For our struggle is not against flesh and blood, but against the rulers, against the authorities, against the powers of this dark world and against the spiritual forces of evil in the heavenly realms. Ephesians 6:12

I did a post before about who are my enemies. I didn’t think to deeply into who are my enemies. I was thinking literally, because at the time I was having a hard time at work with one of my coworkers. I recently looked up the definition of enemy and the what stands out to me is that is says “thing” not necessarily person.
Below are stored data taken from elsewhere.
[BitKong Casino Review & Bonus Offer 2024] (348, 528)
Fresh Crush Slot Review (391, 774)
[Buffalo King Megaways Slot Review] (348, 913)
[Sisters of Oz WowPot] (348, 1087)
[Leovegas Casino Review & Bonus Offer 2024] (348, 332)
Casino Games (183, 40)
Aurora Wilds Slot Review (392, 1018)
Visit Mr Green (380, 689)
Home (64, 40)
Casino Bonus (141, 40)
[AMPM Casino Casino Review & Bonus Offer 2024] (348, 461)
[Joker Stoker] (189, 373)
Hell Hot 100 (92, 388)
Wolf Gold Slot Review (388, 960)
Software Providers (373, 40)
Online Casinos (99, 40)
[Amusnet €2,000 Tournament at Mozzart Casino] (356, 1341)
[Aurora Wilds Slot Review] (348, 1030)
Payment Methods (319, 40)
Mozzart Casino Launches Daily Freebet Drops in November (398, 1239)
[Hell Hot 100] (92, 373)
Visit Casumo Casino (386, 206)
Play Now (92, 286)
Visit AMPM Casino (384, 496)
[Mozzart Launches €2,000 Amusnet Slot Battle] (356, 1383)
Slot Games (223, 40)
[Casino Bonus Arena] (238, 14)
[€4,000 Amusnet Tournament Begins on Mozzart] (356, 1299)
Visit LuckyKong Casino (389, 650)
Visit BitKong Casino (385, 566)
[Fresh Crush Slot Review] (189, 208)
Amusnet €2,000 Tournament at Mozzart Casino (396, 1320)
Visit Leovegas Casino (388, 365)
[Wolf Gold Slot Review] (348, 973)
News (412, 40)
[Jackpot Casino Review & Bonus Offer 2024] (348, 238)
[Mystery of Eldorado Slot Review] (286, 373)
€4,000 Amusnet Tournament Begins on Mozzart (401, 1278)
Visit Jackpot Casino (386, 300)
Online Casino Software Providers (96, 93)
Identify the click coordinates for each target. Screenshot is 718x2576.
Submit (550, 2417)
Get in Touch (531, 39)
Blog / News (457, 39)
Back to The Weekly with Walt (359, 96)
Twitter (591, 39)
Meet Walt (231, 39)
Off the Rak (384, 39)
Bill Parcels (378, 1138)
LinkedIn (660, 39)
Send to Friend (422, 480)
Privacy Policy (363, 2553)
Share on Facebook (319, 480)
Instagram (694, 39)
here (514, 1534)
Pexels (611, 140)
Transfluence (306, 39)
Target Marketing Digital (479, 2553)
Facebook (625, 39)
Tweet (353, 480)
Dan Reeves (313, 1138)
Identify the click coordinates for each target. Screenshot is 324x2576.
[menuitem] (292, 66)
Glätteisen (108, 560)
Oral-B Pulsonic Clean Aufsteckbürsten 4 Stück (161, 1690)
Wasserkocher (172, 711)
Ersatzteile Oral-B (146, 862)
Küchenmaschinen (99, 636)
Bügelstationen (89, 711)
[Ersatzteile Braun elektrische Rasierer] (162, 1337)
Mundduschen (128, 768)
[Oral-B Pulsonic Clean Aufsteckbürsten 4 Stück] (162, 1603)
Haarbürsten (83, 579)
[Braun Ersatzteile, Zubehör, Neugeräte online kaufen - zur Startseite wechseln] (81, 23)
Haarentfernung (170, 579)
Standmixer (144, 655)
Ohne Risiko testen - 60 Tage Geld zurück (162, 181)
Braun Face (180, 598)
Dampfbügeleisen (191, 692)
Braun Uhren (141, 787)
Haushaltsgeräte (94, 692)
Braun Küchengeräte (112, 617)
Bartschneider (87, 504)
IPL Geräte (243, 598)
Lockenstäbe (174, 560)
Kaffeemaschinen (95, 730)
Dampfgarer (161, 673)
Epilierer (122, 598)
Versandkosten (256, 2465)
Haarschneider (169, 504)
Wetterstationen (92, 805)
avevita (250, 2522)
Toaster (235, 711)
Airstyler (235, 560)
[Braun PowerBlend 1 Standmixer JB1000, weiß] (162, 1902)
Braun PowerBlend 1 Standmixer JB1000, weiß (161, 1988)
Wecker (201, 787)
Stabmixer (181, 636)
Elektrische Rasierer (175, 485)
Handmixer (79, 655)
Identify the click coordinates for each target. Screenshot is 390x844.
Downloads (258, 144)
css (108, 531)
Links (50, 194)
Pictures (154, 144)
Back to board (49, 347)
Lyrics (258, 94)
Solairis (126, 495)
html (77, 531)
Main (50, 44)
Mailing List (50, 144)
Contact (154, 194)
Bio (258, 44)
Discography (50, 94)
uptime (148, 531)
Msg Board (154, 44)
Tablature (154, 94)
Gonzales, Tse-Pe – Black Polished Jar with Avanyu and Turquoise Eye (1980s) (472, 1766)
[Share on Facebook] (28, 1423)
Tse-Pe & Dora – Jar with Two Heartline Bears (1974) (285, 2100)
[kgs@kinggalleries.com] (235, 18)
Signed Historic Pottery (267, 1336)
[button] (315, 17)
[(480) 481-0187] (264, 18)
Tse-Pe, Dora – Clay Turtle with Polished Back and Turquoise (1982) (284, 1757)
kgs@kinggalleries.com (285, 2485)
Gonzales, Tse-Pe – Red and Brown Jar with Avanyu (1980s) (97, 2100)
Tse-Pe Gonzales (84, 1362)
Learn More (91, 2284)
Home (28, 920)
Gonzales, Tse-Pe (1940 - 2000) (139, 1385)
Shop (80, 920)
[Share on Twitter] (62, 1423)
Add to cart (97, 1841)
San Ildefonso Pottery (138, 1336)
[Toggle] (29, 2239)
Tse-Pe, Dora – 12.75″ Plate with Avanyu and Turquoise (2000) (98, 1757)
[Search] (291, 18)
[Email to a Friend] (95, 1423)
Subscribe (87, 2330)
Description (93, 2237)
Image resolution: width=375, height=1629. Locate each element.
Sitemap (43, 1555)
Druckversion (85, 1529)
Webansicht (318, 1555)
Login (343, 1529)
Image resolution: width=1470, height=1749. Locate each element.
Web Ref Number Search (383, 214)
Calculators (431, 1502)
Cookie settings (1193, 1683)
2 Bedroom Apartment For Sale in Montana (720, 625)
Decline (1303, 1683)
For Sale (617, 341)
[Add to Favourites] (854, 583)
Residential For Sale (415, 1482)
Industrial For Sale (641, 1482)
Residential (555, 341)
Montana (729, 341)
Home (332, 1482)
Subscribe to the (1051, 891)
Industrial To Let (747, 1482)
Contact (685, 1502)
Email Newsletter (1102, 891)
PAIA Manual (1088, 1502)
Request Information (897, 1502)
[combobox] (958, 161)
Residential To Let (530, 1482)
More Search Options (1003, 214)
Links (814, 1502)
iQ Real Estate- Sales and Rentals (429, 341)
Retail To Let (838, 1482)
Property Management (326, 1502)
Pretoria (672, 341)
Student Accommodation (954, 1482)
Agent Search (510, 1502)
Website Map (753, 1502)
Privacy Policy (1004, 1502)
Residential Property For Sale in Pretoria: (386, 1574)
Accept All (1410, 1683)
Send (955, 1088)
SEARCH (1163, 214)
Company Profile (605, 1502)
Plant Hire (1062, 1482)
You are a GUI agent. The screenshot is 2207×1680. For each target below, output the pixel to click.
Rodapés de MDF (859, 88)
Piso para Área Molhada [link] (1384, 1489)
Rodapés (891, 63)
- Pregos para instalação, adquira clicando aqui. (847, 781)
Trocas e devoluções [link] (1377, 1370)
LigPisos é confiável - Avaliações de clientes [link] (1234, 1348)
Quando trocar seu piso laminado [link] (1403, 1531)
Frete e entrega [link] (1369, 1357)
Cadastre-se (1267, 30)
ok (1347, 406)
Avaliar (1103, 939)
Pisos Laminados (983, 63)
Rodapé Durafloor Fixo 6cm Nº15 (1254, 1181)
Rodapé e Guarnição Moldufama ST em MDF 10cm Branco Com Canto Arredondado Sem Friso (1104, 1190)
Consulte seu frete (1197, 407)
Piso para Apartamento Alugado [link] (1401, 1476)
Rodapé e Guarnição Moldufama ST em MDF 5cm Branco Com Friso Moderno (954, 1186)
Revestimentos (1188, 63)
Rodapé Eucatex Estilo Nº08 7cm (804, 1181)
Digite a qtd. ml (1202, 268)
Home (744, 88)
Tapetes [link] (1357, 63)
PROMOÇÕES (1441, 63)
Enemy-a thing that harms or weakens something else

This made me think more closely about what harms or weakens me. Who or what are your enemies? A few of mine are pride, self doubt, negative self talk, guilt, shame, fear, overthinking.

I know that these can be caused by the devil. He suggests things for sure. I also feel that a lot of these things are caused by me. No matter who what they are caused by I have the power to stop them.

You shall chase your enemies, and they shall fall before you by the sword. Leviticus 26:7 ESV

I like that I will chase down my enemies and they will fall by the sword. Chasing suggests power, control , victory. If my enemy runs up on me, I can chase them off with my weapon, my sword. What’s my sword? The word of God. When Paul says put on the full armor of God. He says grab the sword of spirit. The word of God is our only offensive weapon against our enemies. We can attack our doubts, our insecurities, our fears! We can chase them away. We don’t have to listen to whatever pops into our head. We don’t have to agree.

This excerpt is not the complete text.